START Source information

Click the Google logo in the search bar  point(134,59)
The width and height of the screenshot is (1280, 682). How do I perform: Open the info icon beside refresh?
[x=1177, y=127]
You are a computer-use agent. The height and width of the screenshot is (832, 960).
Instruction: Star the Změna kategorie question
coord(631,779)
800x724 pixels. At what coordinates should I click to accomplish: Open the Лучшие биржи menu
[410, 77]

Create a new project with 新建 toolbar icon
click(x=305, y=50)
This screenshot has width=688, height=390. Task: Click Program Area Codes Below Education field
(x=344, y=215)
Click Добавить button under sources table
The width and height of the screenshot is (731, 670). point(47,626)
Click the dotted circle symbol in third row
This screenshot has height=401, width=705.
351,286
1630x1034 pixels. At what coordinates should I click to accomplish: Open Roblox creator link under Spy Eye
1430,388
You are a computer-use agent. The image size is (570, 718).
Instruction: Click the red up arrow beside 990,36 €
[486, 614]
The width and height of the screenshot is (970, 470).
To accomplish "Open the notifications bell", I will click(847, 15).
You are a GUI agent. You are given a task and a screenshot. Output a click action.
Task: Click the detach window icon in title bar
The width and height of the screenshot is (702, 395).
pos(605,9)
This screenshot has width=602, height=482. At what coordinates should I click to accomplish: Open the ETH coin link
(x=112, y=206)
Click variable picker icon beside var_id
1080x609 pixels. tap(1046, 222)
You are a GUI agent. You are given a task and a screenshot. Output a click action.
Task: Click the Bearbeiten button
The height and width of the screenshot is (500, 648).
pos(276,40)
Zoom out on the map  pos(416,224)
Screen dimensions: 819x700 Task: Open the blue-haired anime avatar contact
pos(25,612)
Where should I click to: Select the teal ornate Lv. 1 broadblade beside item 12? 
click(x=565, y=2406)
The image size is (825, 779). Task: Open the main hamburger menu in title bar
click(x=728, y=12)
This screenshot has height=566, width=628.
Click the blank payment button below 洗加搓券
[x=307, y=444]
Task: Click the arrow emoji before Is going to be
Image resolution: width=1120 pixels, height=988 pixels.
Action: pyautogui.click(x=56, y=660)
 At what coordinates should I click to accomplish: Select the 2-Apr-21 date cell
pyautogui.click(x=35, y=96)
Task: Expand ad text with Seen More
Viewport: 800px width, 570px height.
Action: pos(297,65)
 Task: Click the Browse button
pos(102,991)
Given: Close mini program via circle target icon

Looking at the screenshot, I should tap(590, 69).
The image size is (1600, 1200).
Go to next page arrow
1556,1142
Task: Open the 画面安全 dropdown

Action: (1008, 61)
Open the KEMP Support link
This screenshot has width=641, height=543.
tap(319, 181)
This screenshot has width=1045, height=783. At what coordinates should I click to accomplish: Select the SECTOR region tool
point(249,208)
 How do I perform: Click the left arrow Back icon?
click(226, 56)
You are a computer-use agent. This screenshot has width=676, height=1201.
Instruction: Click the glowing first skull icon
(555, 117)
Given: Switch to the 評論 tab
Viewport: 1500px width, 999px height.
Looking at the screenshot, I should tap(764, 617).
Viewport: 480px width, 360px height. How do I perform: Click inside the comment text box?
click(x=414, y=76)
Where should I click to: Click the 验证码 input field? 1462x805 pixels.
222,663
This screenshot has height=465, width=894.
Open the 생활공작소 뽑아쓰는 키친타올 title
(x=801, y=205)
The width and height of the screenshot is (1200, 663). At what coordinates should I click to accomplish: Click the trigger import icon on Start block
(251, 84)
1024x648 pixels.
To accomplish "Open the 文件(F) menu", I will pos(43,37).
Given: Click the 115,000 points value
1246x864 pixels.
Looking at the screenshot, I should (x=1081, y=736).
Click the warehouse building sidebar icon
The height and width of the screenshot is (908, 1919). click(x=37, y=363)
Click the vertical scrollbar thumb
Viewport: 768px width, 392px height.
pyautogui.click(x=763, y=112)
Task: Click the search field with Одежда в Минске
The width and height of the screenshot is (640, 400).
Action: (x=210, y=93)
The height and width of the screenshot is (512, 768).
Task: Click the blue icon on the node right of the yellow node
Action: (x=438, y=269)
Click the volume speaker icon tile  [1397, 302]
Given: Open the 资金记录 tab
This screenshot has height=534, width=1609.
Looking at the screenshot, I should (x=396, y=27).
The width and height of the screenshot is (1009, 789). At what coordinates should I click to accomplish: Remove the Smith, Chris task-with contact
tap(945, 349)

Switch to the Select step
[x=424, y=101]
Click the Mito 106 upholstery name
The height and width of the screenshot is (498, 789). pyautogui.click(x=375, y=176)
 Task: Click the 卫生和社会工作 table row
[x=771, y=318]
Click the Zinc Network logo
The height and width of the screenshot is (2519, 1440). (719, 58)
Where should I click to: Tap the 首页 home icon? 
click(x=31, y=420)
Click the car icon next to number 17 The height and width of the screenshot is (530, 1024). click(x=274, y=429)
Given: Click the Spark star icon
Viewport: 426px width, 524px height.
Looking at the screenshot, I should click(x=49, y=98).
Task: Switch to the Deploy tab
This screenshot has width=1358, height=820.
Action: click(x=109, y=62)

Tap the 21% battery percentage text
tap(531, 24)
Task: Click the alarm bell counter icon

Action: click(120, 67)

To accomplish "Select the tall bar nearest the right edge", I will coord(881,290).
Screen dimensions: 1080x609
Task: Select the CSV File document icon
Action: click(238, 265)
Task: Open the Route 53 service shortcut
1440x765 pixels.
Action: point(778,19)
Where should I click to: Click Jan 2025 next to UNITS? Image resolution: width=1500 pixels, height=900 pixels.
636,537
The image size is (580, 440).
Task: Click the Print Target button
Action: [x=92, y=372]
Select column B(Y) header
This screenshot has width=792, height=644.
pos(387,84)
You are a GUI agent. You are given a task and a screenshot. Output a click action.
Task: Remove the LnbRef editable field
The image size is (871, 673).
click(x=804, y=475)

END Source information

▸ Task requirements: Repeat the data precisely, line by line.

▸ Solution:
Click the Google logo in the search bar  point(134,59)
The width and height of the screenshot is (1280, 682). How do I perform: Open the info icon beside refresh?
[x=1177, y=127]
You are a computer-use agent. The height and width of the screenshot is (832, 960).
Instruction: Star the Změna kategorie question
coord(631,779)
800x724 pixels. At what coordinates should I click to accomplish: Open the Лучшие биржи menu
[410, 77]

Create a new project with 新建 toolbar icon
click(x=305, y=50)
This screenshot has width=688, height=390. Task: Click Program Area Codes Below Education field
(x=344, y=215)
Click Добавить button under sources table
The width and height of the screenshot is (731, 670). point(47,626)
Click the dotted circle symbol in third row
This screenshot has height=401, width=705.
351,286
1630x1034 pixels. At what coordinates should I click to accomplish: Open Roblox creator link under Spy Eye
1430,388
You are a computer-use agent. The image size is (570, 718).
Instruction: Click the red up arrow beside 990,36 €
[486, 614]
The width and height of the screenshot is (970, 470).
To accomplish "Open the notifications bell", I will click(847, 15).
You are a GUI agent. You are given a task and a screenshot. Output a click action.
Task: Click the detach window icon in title bar
The width and height of the screenshot is (702, 395).
pos(605,9)
This screenshot has width=602, height=482. At what coordinates should I click to accomplish: Open the ETH coin link
(x=112, y=206)
Click variable picker icon beside var_id
1080x609 pixels. tap(1046, 222)
You are a GUI agent. You are given a task and a screenshot. Output a click action.
Task: Click the Bearbeiten button
The height and width of the screenshot is (500, 648).
pos(276,40)
Zoom out on the map  pos(416,224)
Screen dimensions: 819x700 Task: Open the blue-haired anime avatar contact
pos(25,612)
Where should I click to: Select the teal ornate Lv. 1 broadblade beside item 12? 
click(x=565, y=2406)
The image size is (825, 779). Task: Open the main hamburger menu in title bar
click(x=728, y=12)
This screenshot has height=566, width=628.
Click the blank payment button below 洗加搓券
[x=307, y=444]
Task: Click the arrow emoji before Is going to be
Image resolution: width=1120 pixels, height=988 pixels.
Action: pyautogui.click(x=56, y=660)
 At what coordinates should I click to accomplish: Select the 2-Apr-21 date cell
pyautogui.click(x=35, y=96)
Task: Expand ad text with Seen More
Viewport: 800px width, 570px height.
Action: pos(297,65)
 Task: Click the Browse button
pos(102,991)
Given: Close mini program via circle target icon

Looking at the screenshot, I should tap(590, 69).
The image size is (1600, 1200).
Go to next page arrow
1556,1142
Task: Open the 画面安全 dropdown

Action: (1008, 61)
Open the KEMP Support link
This screenshot has width=641, height=543.
tap(319, 181)
This screenshot has width=1045, height=783. At what coordinates should I click to accomplish: Select the SECTOR region tool
point(249,208)
 How do I perform: Click the left arrow Back icon?
click(226, 56)
You are a computer-use agent. This screenshot has width=676, height=1201.
Instruction: Click the glowing first skull icon
(555, 117)
Given: Switch to the 評論 tab
Viewport: 1500px width, 999px height.
Looking at the screenshot, I should tap(764, 617).
Viewport: 480px width, 360px height. How do I perform: Click inside the comment text box?
click(x=414, y=76)
Where should I click to: Click the 验证码 input field? 1462x805 pixels.
222,663
This screenshot has height=465, width=894.
Open the 생활공작소 뽑아쓰는 키친타올 title
(x=801, y=205)
The width and height of the screenshot is (1200, 663). At what coordinates should I click to accomplish: Click the trigger import icon on Start block
(251, 84)
1024x648 pixels.
To accomplish "Open the 文件(F) menu", I will pos(43,37).
Given: Click the 115,000 points value
1246x864 pixels.
Looking at the screenshot, I should (x=1081, y=736).
Click the warehouse building sidebar icon
The height and width of the screenshot is (908, 1919). click(x=37, y=363)
Click the vertical scrollbar thumb
Viewport: 768px width, 392px height.
pyautogui.click(x=763, y=112)
Task: Click the search field with Одежда в Минске
The width and height of the screenshot is (640, 400).
Action: (x=210, y=93)
The height and width of the screenshot is (512, 768).
Task: Click the blue icon on the node right of the yellow node
Action: (x=438, y=269)
Click the volume speaker icon tile  [1397, 302]
Given: Open the 资金记录 tab
This screenshot has height=534, width=1609.
Looking at the screenshot, I should (x=396, y=27).
The width and height of the screenshot is (1009, 789). At what coordinates should I click to accomplish: Remove the Smith, Chris task-with contact
tap(945, 349)

Switch to the Select step
[x=424, y=101]
Click the Mito 106 upholstery name
The height and width of the screenshot is (498, 789). pyautogui.click(x=375, y=176)
 Task: Click the 卫生和社会工作 table row
[x=771, y=318]
Click the Zinc Network logo
The height and width of the screenshot is (2519, 1440). (719, 58)
Where should I click to: Tap the 首页 home icon? 
click(x=31, y=420)
Click the car icon next to number 17 The height and width of the screenshot is (530, 1024). click(x=274, y=429)
Given: Click the Spark star icon
Viewport: 426px width, 524px height.
Looking at the screenshot, I should click(x=49, y=98).
Task: Switch to the Deploy tab
This screenshot has width=1358, height=820.
Action: click(x=109, y=62)

Tap the 21% battery percentage text
tap(531, 24)
Task: Click the alarm bell counter icon

Action: click(120, 67)

To accomplish "Select the tall bar nearest the right edge", I will coord(881,290).
Screen dimensions: 1080x609
Task: Select the CSV File document icon
Action: click(238, 265)
Task: Open the Route 53 service shortcut
1440x765 pixels.
Action: point(778,19)
Where should I click to: Click Jan 2025 next to UNITS? Image resolution: width=1500 pixels, height=900 pixels.
636,537
The image size is (580, 440).
Task: Click the Print Target button
Action: [x=92, y=372]
Select column B(Y) header
This screenshot has width=792, height=644.
pos(387,84)
You are a GUI agent. You are given a task and a screenshot. Output a click action.
Task: Remove the LnbRef editable field
The image size is (871, 673).
click(x=804, y=475)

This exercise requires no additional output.